I only had enough vacation time to take off the time we were going to spend in Hawaii, so I was planning on working the week of Christmas (in part because I only got Christmas Day off, plus New Year's Eve and New Year's Day as holidays). But in appreciation for my company collectively hitting a big important milestone in our big important project our leadership encouraged us to take the week of Christmas off so we would come back refreshed in the new year ready to work on the next milestone. I learned this in mid-December, by which point we had already scheduled our trip to Hawaii and it didn't seem like we could throw together a last-minute trip to do anything like visit snow for Christmas. (Some members of my family feel deprived that we do not live in a climate with real seasons, and wish we could see snow more often. There is a correlation between the people who have this opinion and the people who are reticent to leave the house for any reason. I am ambivalent on the idea of visiting snow for its own sake but I do like skiing and I wish it were easier to get there from here.) So the end result was that we stayed at home the week of Christmas without any specific plans to go anywhere.
The one holiday-involved event we did this year was to attend a local production of A Christmas Carol put on by Santa Cruz Shakespeare. The production took much of the original narration from the text and assigned it to members of the cast to recite. (A day or two before seeing the play I had listened to an episode of a podcast that specifically cited the "dead as a doornail" line in the narration as an example of Dickens' prose that was usually lost in dramatic adaptations of the story.) The narration filled in the gaps in the sparse staging, and introduced characters played by actors who portrayed multiple people during the production. I enjoyed watching the play as part of my holiday observance.
On Monday, the 23rd of December, I went for a hike in Henry Cowell Redwoods State Park, starting at the Rincon trailhead on the side of highway 9 between Santa Cruz and Felton.

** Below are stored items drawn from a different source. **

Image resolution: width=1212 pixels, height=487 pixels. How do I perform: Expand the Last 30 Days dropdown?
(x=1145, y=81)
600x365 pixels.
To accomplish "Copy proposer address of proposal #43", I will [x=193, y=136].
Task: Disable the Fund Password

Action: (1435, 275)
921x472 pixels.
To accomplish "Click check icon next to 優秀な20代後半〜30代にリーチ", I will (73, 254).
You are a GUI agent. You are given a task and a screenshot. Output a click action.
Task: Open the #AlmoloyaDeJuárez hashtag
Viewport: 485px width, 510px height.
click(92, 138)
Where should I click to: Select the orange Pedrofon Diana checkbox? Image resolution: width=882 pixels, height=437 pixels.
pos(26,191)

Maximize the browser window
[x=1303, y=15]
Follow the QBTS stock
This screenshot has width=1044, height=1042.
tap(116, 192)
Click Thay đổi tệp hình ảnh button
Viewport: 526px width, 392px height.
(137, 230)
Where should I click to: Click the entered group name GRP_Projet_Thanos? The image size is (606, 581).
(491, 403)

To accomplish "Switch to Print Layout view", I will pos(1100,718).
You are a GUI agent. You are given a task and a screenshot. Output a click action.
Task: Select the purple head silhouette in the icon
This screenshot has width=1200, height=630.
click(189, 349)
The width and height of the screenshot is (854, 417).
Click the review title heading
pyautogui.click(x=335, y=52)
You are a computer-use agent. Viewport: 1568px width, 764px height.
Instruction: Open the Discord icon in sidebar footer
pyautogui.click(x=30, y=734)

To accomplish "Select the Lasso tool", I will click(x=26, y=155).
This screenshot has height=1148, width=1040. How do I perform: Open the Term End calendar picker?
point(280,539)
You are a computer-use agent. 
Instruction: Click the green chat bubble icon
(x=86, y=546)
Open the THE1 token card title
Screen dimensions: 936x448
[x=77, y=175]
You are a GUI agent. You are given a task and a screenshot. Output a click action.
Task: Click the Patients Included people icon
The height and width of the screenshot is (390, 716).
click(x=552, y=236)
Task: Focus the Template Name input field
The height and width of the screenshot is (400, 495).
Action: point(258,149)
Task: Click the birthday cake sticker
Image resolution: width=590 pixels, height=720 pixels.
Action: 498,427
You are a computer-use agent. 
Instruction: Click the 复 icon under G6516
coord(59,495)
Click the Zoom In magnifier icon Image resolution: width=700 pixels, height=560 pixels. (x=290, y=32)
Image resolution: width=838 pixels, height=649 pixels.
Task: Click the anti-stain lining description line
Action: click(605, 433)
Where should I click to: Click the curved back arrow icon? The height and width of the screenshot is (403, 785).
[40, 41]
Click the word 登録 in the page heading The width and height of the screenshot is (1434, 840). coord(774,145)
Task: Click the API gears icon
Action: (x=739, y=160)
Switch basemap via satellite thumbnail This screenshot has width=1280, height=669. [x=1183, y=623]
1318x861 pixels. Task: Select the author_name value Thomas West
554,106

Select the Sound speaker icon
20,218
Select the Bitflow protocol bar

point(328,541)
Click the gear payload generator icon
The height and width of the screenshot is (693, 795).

From the trailhead a gravel road descended to the San Lorenzo River. I followed the trail up the river bank until it disappeared in the forest, then headed back to my car at the trailhead.
On Monday afternoon a large wave destroyed the end of the Santa Cruz Wharf and scattered debris on the beaches to the east. I visited Seabright Beach to see the results for myself on Tuesday, Christmas Eve; and I intend to post my pictures separately.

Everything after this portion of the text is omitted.